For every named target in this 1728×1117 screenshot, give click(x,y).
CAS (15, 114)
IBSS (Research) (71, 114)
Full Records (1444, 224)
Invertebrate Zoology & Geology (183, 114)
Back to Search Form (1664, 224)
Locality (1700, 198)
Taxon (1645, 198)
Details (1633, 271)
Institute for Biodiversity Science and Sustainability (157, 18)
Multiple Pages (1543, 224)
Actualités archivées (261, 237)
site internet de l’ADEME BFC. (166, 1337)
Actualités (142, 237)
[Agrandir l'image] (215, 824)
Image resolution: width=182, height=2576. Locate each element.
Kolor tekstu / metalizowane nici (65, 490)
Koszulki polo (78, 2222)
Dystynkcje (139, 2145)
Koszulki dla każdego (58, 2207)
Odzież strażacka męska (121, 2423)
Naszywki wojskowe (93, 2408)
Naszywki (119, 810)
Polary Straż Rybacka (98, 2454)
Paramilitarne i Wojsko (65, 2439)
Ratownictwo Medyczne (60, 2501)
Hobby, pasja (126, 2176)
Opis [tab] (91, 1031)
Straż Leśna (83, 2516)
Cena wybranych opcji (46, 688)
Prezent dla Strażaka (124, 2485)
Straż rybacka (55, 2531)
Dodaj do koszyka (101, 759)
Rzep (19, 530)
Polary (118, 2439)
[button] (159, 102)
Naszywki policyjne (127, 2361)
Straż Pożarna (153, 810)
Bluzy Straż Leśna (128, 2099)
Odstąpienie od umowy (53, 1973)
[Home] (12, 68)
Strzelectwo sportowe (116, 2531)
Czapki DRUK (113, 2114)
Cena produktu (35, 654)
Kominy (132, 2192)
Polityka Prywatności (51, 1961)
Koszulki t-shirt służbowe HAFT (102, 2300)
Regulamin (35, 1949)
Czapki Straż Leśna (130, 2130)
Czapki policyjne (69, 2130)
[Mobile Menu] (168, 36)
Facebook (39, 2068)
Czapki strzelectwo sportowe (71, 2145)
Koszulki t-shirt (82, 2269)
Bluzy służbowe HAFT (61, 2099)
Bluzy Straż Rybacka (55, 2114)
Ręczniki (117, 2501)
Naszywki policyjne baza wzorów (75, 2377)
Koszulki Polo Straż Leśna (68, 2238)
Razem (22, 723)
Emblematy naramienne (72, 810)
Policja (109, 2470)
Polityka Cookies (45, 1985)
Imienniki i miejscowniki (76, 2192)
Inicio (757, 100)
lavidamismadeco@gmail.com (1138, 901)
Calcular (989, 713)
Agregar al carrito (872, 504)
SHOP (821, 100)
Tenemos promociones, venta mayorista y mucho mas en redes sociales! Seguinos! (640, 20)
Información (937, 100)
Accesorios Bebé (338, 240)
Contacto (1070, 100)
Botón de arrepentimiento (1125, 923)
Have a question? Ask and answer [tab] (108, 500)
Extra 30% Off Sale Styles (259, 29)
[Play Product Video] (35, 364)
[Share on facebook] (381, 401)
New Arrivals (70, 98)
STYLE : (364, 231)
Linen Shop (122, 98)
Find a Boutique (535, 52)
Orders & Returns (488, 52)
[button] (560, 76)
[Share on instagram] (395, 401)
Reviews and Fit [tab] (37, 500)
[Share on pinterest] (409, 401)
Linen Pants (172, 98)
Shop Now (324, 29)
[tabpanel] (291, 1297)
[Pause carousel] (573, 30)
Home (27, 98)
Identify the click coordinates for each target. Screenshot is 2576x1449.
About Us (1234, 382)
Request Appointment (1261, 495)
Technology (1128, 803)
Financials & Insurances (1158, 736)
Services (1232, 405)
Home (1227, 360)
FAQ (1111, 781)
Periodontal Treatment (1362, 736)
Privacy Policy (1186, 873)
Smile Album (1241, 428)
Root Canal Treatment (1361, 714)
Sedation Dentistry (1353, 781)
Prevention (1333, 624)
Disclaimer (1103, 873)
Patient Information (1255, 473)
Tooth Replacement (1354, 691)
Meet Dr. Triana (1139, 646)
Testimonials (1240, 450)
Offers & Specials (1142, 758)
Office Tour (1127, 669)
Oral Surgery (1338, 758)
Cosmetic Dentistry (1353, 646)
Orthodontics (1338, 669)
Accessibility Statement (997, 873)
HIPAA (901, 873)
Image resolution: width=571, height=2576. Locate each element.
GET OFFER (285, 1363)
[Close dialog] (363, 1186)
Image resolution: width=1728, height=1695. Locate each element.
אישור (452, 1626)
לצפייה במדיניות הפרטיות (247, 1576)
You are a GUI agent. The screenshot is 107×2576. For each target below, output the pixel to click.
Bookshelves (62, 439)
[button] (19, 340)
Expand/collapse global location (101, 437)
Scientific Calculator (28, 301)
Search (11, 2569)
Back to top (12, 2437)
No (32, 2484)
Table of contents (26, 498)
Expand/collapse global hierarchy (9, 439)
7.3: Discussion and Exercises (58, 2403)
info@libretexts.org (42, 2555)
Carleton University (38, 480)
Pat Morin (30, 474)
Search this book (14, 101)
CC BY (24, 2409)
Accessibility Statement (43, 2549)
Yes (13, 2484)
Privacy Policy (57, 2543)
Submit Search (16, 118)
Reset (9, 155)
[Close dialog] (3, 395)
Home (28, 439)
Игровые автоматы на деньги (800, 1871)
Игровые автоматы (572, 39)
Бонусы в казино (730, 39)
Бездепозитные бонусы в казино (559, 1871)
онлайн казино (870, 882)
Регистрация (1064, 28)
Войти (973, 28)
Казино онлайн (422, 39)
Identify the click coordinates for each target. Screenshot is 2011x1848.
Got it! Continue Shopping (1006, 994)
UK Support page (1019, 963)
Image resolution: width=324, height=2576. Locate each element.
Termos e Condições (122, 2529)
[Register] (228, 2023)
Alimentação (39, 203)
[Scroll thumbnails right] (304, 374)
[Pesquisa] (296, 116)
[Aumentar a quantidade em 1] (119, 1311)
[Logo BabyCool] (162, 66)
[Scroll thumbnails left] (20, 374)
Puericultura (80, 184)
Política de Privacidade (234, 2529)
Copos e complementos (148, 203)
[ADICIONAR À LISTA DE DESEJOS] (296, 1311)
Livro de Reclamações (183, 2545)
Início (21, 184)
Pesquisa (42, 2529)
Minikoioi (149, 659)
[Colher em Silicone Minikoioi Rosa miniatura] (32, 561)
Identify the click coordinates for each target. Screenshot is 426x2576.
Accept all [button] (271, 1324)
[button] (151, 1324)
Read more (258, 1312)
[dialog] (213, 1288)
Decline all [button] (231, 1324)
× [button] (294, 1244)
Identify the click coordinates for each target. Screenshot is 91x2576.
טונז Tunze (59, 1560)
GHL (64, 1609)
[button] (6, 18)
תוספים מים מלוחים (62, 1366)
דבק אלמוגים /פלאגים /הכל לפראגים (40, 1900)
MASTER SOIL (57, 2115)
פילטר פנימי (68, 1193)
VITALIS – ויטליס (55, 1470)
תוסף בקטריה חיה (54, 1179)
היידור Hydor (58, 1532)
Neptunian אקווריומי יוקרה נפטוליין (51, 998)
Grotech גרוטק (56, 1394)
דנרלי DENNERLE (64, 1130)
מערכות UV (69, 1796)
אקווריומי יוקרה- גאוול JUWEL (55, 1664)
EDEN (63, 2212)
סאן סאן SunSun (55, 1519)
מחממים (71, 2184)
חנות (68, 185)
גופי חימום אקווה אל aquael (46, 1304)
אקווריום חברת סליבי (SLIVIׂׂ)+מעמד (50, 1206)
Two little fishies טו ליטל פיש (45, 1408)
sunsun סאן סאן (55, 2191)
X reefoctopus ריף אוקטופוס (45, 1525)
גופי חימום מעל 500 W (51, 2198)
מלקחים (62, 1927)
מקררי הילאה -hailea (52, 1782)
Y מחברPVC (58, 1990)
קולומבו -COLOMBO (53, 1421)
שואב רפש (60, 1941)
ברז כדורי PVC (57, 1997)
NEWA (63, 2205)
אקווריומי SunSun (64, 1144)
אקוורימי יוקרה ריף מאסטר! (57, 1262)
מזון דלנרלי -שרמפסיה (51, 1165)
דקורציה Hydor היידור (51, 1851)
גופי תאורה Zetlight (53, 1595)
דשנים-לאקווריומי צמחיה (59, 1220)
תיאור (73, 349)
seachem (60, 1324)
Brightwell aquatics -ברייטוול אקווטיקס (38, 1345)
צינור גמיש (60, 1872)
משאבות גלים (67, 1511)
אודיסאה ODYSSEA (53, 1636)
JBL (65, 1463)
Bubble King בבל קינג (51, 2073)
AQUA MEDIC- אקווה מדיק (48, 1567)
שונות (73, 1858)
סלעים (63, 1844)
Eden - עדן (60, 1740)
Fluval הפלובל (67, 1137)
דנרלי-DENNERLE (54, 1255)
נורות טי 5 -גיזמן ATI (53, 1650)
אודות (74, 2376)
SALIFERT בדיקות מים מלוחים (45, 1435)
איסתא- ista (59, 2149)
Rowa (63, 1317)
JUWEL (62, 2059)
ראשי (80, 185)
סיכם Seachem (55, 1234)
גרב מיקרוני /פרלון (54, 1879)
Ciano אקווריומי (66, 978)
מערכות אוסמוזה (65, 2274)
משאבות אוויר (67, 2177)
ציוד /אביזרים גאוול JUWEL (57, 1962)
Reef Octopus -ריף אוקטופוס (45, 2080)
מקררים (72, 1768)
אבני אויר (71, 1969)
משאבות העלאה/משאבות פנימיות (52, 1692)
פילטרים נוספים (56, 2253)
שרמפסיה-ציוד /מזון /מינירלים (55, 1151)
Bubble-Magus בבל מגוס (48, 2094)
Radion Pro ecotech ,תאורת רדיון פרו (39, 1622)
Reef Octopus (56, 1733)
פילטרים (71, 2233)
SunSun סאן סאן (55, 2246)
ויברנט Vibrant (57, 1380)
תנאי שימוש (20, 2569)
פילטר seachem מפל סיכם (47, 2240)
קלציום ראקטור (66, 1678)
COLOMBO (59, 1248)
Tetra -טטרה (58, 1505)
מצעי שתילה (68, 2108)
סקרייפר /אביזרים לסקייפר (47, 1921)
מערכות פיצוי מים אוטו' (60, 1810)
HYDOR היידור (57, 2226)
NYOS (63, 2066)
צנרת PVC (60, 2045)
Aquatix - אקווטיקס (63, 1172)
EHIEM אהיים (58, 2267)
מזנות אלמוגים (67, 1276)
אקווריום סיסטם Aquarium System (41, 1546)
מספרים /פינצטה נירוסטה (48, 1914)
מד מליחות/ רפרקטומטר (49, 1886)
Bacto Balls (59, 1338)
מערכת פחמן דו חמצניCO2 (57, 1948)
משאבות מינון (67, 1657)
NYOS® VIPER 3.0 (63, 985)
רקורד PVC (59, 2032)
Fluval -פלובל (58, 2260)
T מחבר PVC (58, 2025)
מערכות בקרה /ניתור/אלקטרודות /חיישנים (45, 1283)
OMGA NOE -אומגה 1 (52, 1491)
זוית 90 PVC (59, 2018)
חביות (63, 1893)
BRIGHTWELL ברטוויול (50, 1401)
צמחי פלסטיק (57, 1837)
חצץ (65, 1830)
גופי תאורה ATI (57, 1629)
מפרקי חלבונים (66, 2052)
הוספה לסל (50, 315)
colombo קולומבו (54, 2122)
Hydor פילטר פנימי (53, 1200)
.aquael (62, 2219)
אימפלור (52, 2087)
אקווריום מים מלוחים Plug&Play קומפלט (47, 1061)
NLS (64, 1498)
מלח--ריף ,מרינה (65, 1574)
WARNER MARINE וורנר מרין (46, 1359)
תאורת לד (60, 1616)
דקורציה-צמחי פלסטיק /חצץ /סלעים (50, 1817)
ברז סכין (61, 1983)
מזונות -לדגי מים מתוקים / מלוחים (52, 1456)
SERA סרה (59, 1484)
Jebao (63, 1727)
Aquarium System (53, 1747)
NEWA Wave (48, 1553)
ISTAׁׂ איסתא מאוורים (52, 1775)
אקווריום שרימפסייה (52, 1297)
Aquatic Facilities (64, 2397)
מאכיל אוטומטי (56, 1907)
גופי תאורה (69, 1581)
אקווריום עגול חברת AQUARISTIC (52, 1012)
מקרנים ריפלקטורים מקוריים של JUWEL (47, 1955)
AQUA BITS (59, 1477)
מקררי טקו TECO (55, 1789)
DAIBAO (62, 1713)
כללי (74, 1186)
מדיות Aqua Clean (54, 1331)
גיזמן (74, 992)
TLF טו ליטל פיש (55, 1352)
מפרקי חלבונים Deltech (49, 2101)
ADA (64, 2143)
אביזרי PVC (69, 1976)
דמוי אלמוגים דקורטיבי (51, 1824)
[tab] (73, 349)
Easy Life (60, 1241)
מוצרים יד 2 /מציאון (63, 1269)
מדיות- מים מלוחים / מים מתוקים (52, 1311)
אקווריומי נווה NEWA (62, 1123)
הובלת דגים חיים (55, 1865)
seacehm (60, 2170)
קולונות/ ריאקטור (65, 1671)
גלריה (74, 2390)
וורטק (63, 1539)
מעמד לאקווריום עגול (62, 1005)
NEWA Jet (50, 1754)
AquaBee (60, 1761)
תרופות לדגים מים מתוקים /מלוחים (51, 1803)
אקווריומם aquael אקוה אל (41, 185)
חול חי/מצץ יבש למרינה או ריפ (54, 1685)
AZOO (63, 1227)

◆ **REQUIREMENT**
Print again the lines of the entries above that fall between the line holding "IBSS (Research) (71, 114)" and the line holding "site internet de l’ADEME BFC. (166, 1337)", inclusive, exactly as they stand.

◆ **SOLUTION FOR THIS PROBLEM**
IBSS (Research) (71, 114)
Full Records (1444, 224)
Invertebrate Zoology & Geology (183, 114)
Back to Search Form (1664, 224)
Locality (1700, 198)
Taxon (1645, 198)
Details (1633, 271)
Institute for Biodiversity Science and Sustainability (157, 18)
Multiple Pages (1543, 224)
Actualités archivées (261, 237)
site internet de l’ADEME BFC. (166, 1337)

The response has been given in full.